■ **Estratto**
Mi è piaciuta molto la tua run di Runaways, una serie che per me ha i migliori personaggi Marvel apparsi negli ultimi vent’anni. 

Immonen – Sono d’accordo.

RunawaysHai idea di perché questi personaggi siano scomparsi? Sarebbero perfetti per una serie televisiva e qualche anno fa si era parlato di un film. Nei fumetti da cinque anni si limitano a fare qualche apparizione qua e là… Com’è possibile?

Immonen – Ottima domanda. Quando io e Sara Pichelli arrivammo su Runaways sapevamo che dopo quattro numeri la serie sarebbe stata cancellata. Quindi avevamo due possibilità: scrivere un ciclo di quattro episodi o scriverne uno di otto sperando che il fumetto andasse sufficientemente bene da spingere la Marvel a confermare il titolo. È per questo che la serie si è interrotta con un cliffhanger, ma il piano per proseguire c’era. Abbiamo incrociato le dita affinché la collana potesse continuare, perché se ci fossimo rassegnate a realizzare una storia compiuta di quattro puntate, quella sarebbe stata la fine dei Runaways. E non potevamo accettarlo. Purtroppo le vendite non sono andate così bene e la serie è stato cancellata.

I personaggi ogni tanto tornano in qualche special o nei crossover, e da poco è iniziata una serie con un nuovo cast [in realtà è solo una variazione sul tema targata Secret Wars – NdR].

Sì, ma non sono quei ragazzi, è quasi un remake.

■ **Dati forniti**
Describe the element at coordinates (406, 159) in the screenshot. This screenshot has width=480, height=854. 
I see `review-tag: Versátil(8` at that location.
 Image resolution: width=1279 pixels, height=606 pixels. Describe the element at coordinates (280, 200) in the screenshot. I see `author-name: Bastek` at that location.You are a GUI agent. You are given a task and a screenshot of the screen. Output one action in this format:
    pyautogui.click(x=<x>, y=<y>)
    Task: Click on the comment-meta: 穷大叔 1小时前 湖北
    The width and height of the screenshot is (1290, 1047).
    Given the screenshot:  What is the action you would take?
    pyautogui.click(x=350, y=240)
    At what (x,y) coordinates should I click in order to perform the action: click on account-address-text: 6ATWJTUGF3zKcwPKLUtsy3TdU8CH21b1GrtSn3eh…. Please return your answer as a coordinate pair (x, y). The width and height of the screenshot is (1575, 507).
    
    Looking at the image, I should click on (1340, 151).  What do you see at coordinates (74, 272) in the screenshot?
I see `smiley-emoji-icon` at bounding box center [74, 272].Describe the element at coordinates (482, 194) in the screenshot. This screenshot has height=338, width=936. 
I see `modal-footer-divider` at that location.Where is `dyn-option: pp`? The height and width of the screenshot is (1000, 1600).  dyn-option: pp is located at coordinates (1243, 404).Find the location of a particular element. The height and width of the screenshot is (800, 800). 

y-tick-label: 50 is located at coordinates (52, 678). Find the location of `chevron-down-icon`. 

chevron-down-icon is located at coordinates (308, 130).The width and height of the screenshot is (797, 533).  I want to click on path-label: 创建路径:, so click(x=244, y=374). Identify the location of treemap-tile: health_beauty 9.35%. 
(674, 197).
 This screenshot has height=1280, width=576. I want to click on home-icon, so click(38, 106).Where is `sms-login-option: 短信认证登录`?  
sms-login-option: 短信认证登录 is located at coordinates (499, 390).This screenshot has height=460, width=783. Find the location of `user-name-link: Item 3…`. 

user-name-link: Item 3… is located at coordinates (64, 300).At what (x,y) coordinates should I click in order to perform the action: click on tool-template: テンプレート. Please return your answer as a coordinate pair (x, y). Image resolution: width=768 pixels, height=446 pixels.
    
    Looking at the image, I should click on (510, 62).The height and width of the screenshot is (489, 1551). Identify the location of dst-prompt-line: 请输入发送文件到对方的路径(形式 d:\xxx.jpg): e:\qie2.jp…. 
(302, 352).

■ **Cosa fare**
Rispondi a queste domande sull'intervista dedicata a Runaways, segnando ogni risposta con la stessa lettera.
(a) Con chi Immonen arrivò su Runaways?
(b) Dopo quanti numeri si sapeva che la serie sarebbe stata cancellata?
(c) Secondo la nota della redazione, che cos'è in realtà la serie con un nuovo cast?
Il materiale è a sé stante e non ha legami con l'estratto.

■ **Risposta**
(a) Con Sara Pichelli.
(b) Dopo quattro numeri.
(c) È solo una variazione sul tema targata Secret Wars.